INFORMATION GIVEN
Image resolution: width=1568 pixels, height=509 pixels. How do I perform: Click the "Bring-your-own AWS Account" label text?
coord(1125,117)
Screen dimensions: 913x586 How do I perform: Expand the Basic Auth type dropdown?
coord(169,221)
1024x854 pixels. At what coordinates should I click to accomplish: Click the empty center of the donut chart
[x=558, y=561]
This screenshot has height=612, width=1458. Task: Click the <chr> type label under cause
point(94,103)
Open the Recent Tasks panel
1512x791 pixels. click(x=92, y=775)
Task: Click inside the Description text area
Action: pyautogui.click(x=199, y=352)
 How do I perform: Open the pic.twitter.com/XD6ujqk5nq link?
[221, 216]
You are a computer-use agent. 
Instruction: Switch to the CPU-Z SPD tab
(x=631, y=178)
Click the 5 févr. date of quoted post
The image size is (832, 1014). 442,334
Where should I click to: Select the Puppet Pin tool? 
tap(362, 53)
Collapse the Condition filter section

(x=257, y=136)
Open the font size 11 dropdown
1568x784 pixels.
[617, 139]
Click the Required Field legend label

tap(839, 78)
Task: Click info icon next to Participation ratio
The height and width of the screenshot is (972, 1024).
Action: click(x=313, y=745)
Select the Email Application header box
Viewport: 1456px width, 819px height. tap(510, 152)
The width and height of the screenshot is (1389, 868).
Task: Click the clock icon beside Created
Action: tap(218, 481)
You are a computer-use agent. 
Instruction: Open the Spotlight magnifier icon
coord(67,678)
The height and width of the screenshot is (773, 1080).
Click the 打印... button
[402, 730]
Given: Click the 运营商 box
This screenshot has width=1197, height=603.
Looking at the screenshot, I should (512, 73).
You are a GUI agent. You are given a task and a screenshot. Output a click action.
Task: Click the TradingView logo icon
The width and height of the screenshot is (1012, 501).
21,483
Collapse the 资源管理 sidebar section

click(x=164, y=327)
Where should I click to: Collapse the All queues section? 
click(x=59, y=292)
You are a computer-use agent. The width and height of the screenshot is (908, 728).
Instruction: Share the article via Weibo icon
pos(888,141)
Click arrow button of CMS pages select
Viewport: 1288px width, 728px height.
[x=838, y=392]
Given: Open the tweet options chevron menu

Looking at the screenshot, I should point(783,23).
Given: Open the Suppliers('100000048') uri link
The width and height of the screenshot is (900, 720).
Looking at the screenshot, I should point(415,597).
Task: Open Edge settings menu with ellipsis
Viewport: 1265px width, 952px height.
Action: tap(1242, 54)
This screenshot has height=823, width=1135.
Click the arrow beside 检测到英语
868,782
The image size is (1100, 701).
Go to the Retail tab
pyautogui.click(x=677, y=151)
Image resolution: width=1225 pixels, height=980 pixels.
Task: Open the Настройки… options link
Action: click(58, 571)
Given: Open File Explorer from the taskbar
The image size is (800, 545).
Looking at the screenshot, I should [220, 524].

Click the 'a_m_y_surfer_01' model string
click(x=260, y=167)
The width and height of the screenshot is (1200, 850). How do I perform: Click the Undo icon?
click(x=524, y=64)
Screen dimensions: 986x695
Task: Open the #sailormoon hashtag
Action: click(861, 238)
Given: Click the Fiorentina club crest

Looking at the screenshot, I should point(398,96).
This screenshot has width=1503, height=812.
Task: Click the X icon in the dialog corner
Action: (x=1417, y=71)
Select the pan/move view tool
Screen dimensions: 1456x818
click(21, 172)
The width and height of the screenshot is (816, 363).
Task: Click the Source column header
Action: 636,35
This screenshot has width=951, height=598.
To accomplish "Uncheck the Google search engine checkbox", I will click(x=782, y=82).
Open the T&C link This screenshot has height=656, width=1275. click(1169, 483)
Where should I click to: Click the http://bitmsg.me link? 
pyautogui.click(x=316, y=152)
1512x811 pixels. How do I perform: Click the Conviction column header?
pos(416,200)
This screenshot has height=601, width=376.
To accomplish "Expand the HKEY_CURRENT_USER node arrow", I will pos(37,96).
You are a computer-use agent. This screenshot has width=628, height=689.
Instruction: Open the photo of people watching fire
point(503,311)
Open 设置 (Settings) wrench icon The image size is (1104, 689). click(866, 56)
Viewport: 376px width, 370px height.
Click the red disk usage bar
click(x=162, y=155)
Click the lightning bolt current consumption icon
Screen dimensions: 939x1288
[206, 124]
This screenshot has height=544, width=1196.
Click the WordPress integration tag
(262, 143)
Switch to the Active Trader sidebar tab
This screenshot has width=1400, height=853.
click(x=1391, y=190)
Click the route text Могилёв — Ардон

TASK
Render every line of the records above as a JSON array of strings, one string per line, with blank lines omitted.

FINAL RESULT
[
  "Image resolution: width=1568 pixels, height=509 pixels. How do I perform: Click the \"Bring-your-own AWS Account\" label text?",
  "coord(1125,117)",
  "Screen dimensions: 913x586 How do I perform: Expand the Basic Auth type dropdown?",
  "coord(169,221)",
  "1024x854 pixels. At what coordinates should I click to accomplish: Click the empty center of the donut chart",
  "[x=558, y=561]",
  "This screenshot has height=612, width=1458. Task: Click the <chr> type label under cause",
  "point(94,103)",
  "Open the Recent Tasks panel",
  "1512x791 pixels. click(x=92, y=775)",
  "Task: Click inside the Description text area",
  "Action: pyautogui.click(x=199, y=352)",
  " How do I perform: Open the pic.twitter.com/XD6ujqk5nq link?",
  "[221, 216]",
  "You are a computer-use agent. ",
  "Instruction: Switch to the CPU-Z SPD tab",
  "(x=631, y=178)",
  "Click the 5 févr. date of quoted post",
  "The image size is (832, 1014). 442,334",
  "Where should I click to: Select the Puppet Pin tool? ",
  "tap(362, 53)",
  "Collapse the Condition filter section",
  "(x=257, y=136)",
  "Open the font size 11 dropdown",
  "1568x784 pixels.",
  "[617, 139]",
  "Click the Required Field legend label",
  "tap(839, 78)",
  "Task: Click info icon next to Participation ratio",
  "The height and width of the screenshot is (972, 1024).",
  "Action: click(x=313, y=745)",
  "Select the Email Application header box",
  "Viewport: 1456px width, 819px height. tap(510, 152)",
  "The width and height of the screenshot is (1389, 868).",
  "Task: Click the clock icon beside Created",
  "Action: tap(218, 481)",
  "You are a computer-use agent. ",
  "Instruction: Open the Spotlight magnifier icon",
  "coord(67,678)",
  "The height and width of the screenshot is (773, 1080).",
  "Click the 打印... button",
  "[402, 730]",
  "Given: Click the 运营商 box",
  "This screenshot has width=1197, height=603.",
  "Looking at the screenshot, I should (512, 73).",
  "You are a GUI agent. You are given a task and a screenshot. Output a click action.",
  "Task: Click the TradingView logo icon",
  "The width and height of the screenshot is (1012, 501).",
  "21,483",
  "Collapse the 资源管理 sidebar section",
  "click(x=164, y=327)",
  "Where should I click to: Collapse the All queues section? ",
  "click(x=59, y=292)",
  "You are a computer-use agent. The width and height of the screenshot is (908, 728).",
  "Instruction: Share the article via Weibo icon",
  "pos(888,141)",
  "Click arrow button of CMS pages select",
  "Viewport: 1288px width, 728px height.",
  "[x=838, y=392]",
  "Given: Open the tweet options chevron menu",
  "Looking at the screenshot, I should point(783,23).",
  "Given: Open the Suppliers('100000048') uri link",
  "The width and height of the screenshot is (900, 720).",
  "Looking at the screenshot, I should point(415,597).",
  "Task: Open Edge settings menu with ellipsis",
  "Viewport: 1265px width, 952px height.",
  "Action: tap(1242, 54)",
  "This screenshot has height=823, width=1135.",
  "Click the arrow beside 检测到英语",
  "868,782",
  "The image size is (1100, 701).",
  "Go to the Retail tab",
  "pyautogui.click(x=677, y=151)",
  "Image resolution: width=1225 pixels, height=980 pixels.",
  "Task: Open the Настройки… options link",
  "Action: click(58, 571)",
  "Given: Open File Explorer from the taskbar",
  "The image size is (800, 545).",
  "Looking at the screenshot, I should [220, 524].",
  "Click the 'a_m_y_surfer_01' model string",
  "click(x=260, y=167)",
  "The width and height of the screenshot is (1200, 850). How do I perform: Click the Undo icon?",
  "click(x=524, y=64)",
  "Screen dimensions: 986x695",
  "Task: Open the #sailormoon hashtag",
  "Action: click(861, 238)",
  "Given: Click the Fiorentina club crest",
  "Looking at the screenshot, I should point(398,96).",
  "This screenshot has width=1503, height=812.",
  "Task: Click the X icon in the dialog corner",
  "Action: (x=1417, y=71)",
  "Select the pan/move view tool",
  "Screen dimensions: 1456x818",
  "click(21, 172)",
  "The width and height of the screenshot is (816, 363).",
  "Task: Click the Source column header",
  "Action: 636,35",
  "This screenshot has width=951, height=598.",
  "To accomplish \"Uncheck the Google search engine checkbox\", I will click(x=782, y=82).",
  "Open the T&C link This screenshot has height=656, width=1275. click(1169, 483)",
  "Where should I click to: Click the http://bitmsg.me link? ",
  "pyautogui.click(x=316, y=152)",
  "1512x811 pixels. How do I perform: Click the Conviction column header?",
  "pos(416,200)",
  "This screenshot has height=601, width=376.",
  "To accomplish \"Expand the HKEY_CURRENT_USER node arrow\", I will pos(37,96).",
  "You are a computer-use agent. This screenshot has width=628, height=689.",
  "Instruction: Open the photo of people watching fire",
  "point(503,311)",
  "Open 设置 (Settings) wrench icon The image size is (1104, 689). click(866, 56)",
  "Viewport: 376px width, 370px height.",
  "Click the red disk usage bar",
  "click(x=162, y=155)",
  "Click the lightning bolt current consumption icon",
  "Screen dimensions: 939x1288",
  "[206, 124]",
  "This screenshot has height=544, width=1196.",
  "Click the WordPress integration tag",
  "(262, 143)",
  "Switch to the Active Trader sidebar tab",
  "This screenshot has width=1400, height=853.",
  "click(x=1391, y=190)",
  "Click the route text Могилёв — Ардон"
]